Pseudorandom Permutations from Random Reversible Circuits

TL;DR

This paper demonstrates that random reversible circuits of certain depth produce almost k-wise independent permutations, providing a simple, provably secure block cipher construction and advancing the understanding of reversible circuit complexity.

Contribution

It introduces a new analysis of pseudorandom permutations from reversible circuits, improving spectral gap bounds and connecting reversible circuits to cryptographic security and complexity theory.

Findings

Random reversible circuits of depth n·~O(k^2) yield almost k-wise independent permutations.

The spectral gap of the Markov chain induced by random 3-bit gates is at least 1/n·~O(k).

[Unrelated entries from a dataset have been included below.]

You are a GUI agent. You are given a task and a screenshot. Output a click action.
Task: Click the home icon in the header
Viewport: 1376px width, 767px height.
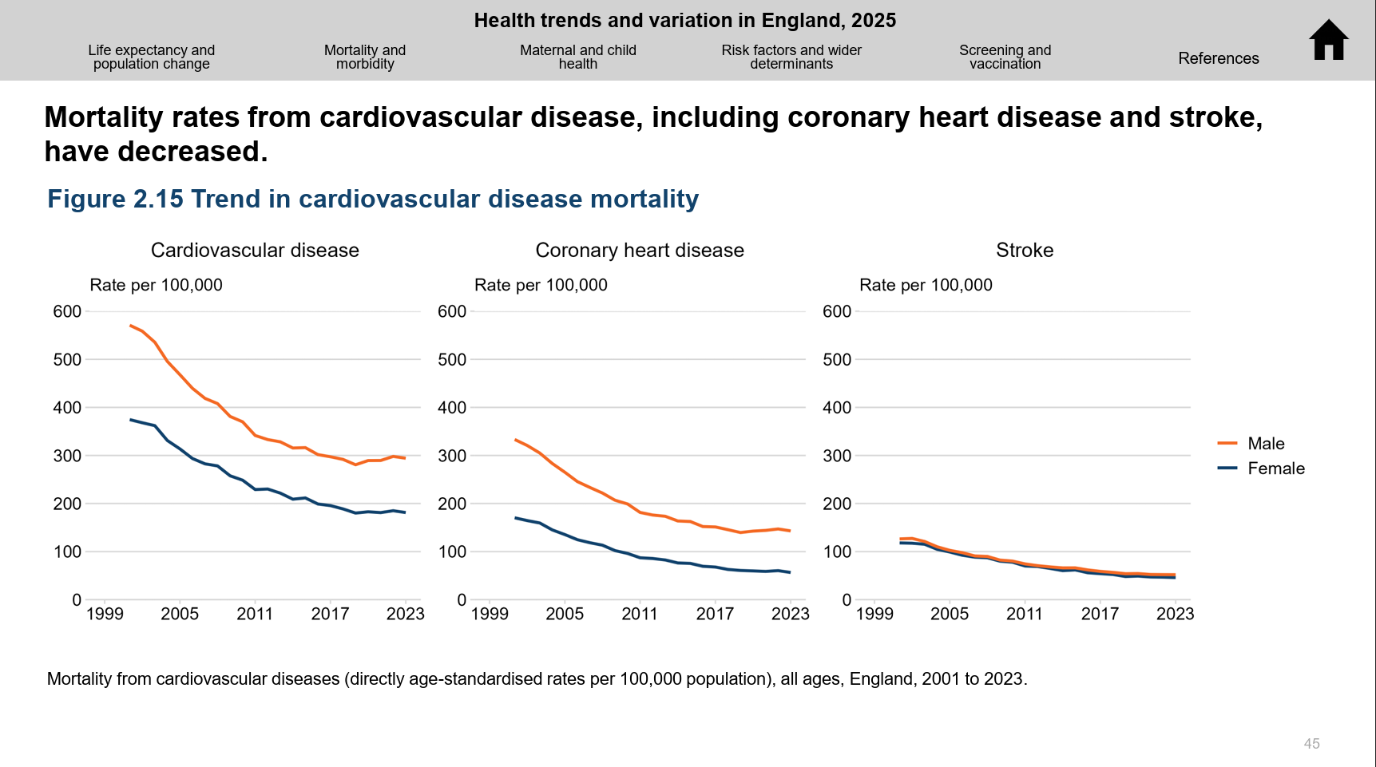click(1329, 40)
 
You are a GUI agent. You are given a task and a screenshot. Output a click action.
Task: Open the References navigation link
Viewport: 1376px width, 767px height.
click(1218, 58)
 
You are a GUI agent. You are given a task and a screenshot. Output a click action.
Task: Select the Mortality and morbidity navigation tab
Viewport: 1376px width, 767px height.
click(365, 57)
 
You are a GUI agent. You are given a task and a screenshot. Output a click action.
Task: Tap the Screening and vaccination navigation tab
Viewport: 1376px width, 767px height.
click(1005, 57)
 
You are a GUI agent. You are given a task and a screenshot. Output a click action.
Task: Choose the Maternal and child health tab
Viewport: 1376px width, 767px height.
click(578, 57)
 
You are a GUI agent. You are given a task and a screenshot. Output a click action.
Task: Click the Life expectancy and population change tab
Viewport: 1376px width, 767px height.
click(152, 57)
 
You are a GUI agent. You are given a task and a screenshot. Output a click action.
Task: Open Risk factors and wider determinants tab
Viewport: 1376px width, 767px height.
click(791, 57)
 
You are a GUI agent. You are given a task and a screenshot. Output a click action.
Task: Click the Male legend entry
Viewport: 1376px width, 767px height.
click(1265, 444)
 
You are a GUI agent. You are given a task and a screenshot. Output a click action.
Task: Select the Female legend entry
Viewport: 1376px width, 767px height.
click(1275, 469)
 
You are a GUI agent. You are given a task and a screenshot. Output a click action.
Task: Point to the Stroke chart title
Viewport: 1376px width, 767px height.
click(1025, 251)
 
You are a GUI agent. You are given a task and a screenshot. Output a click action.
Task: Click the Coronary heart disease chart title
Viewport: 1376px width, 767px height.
click(640, 251)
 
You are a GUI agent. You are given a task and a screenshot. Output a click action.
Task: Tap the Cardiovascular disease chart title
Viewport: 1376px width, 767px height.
click(255, 251)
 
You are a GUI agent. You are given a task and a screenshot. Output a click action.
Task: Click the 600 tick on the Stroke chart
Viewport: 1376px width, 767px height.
click(837, 311)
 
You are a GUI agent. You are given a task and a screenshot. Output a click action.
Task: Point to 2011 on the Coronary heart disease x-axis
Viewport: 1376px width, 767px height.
click(640, 614)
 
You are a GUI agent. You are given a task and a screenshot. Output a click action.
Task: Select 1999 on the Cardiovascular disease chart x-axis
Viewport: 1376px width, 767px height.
click(105, 614)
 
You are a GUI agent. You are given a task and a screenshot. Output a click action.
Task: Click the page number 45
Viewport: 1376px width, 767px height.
click(1311, 744)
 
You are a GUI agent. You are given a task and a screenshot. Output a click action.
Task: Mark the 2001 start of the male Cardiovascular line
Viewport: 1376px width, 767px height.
click(130, 326)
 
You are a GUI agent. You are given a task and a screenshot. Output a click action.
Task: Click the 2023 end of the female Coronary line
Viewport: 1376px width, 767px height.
click(790, 572)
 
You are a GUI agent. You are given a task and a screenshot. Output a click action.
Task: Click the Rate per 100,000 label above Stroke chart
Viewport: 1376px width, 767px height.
click(926, 285)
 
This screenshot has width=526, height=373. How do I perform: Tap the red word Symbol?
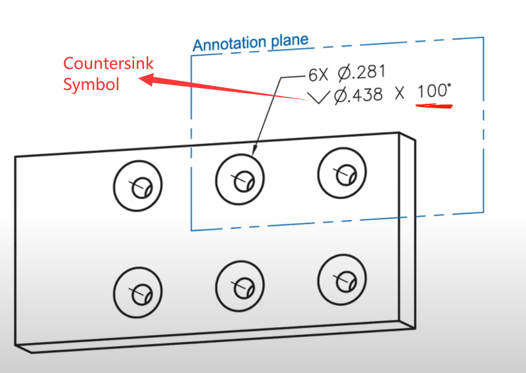click(91, 84)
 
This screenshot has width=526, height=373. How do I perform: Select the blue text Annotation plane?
click(251, 43)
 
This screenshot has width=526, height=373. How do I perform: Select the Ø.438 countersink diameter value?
click(358, 95)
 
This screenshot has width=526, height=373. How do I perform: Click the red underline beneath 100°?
click(434, 105)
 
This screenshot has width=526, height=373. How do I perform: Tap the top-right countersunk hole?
click(342, 171)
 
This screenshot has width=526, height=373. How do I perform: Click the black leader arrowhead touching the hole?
click(254, 149)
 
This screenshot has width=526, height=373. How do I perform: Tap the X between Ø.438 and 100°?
click(399, 95)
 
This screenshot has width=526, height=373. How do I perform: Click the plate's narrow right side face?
click(407, 230)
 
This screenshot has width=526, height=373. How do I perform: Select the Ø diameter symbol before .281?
click(345, 72)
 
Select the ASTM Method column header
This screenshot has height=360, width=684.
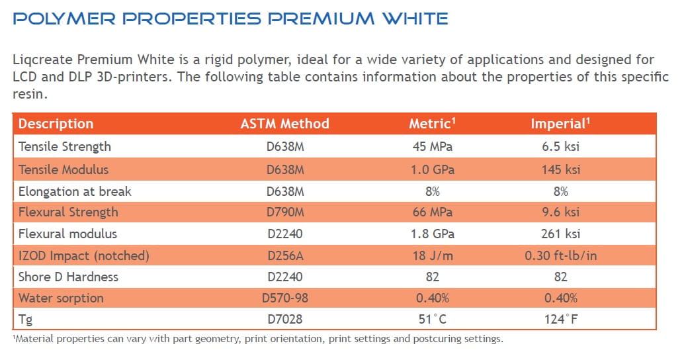(x=284, y=124)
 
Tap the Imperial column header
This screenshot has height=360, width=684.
(x=559, y=124)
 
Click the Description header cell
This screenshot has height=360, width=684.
(x=56, y=124)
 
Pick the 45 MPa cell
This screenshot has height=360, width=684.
(x=432, y=146)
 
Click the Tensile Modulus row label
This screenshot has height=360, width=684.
(x=64, y=169)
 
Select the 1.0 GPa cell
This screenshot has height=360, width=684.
(x=432, y=169)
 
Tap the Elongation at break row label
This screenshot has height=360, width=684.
(x=75, y=191)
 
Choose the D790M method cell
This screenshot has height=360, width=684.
(x=284, y=212)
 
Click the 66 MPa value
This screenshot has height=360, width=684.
(x=432, y=212)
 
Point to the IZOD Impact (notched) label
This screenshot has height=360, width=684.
(x=84, y=255)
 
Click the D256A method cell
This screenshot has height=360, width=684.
(x=284, y=255)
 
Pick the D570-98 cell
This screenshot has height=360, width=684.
(x=284, y=298)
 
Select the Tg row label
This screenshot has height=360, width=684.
(x=25, y=320)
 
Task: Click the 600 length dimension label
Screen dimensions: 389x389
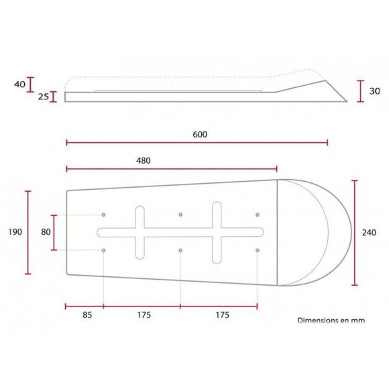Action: click(x=200, y=134)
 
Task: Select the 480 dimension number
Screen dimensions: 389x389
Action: click(x=144, y=161)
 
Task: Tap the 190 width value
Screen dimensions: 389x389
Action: click(x=15, y=232)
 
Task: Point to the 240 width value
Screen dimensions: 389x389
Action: click(x=369, y=233)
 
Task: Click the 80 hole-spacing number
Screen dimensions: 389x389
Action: click(x=46, y=232)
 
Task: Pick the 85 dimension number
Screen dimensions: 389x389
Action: click(x=87, y=315)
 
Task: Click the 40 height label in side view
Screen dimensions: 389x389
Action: click(x=19, y=85)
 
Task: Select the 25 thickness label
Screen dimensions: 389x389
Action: click(x=44, y=97)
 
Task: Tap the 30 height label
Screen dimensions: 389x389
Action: click(x=375, y=91)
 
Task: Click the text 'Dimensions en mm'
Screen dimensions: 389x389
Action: click(x=331, y=321)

Block ciphers of fixed polynomial size are secure assuming one-way functions.

Abstract

We study pseudorandomness properties of permutations on $\{0,1\}^n$ computed by random circuits made from reversible $3$-bit gates (permutations on $\{0,1\}^3$). Our main result is that a random circuit of depth $n \cdot \tilde{O}(k^2)$, with each layer consisting of $\approx n/3$ random gates in a fixed nearest-neighbor architecture, yields almost $k$-wise independent permutations. The main technical component is showing that the Markov chain on $k$-tuples of $n$-bit strings induced by a single random $3$-bit nearest-neighbor gate has spectral gap at least $1/n \cdot \tilde{O}(k)$. This improves on the original work of Gowers [Gowers96], who showed a gap of $1/\mathrm{poly}(n,k)$ for one random gate (with non-neighboring inputs); and, on subsequent work [HMMR05,BH08] improving the gap to $\Omega(1/n^2k)$ in the same setting. From the perspective of cryptography, our result can be seen as a particularly simple/practical block cipher construction that gives provable statistical security against attackers with access to $k$~input-output pairs within few rounds. We also show that the Luby--Rackoff construction of pseudorandom permutations from pseudorandom functions can be implemented with reversible circuits. From this, we make progress on the complexity of the Minimum Reversible Circuit Size Problem (MRCSP), showing that block ciphers of fixed polynomial size are computationally secure against arbitrary polynomial-time adversaries, assuming the existence of one-way functions (OWFs).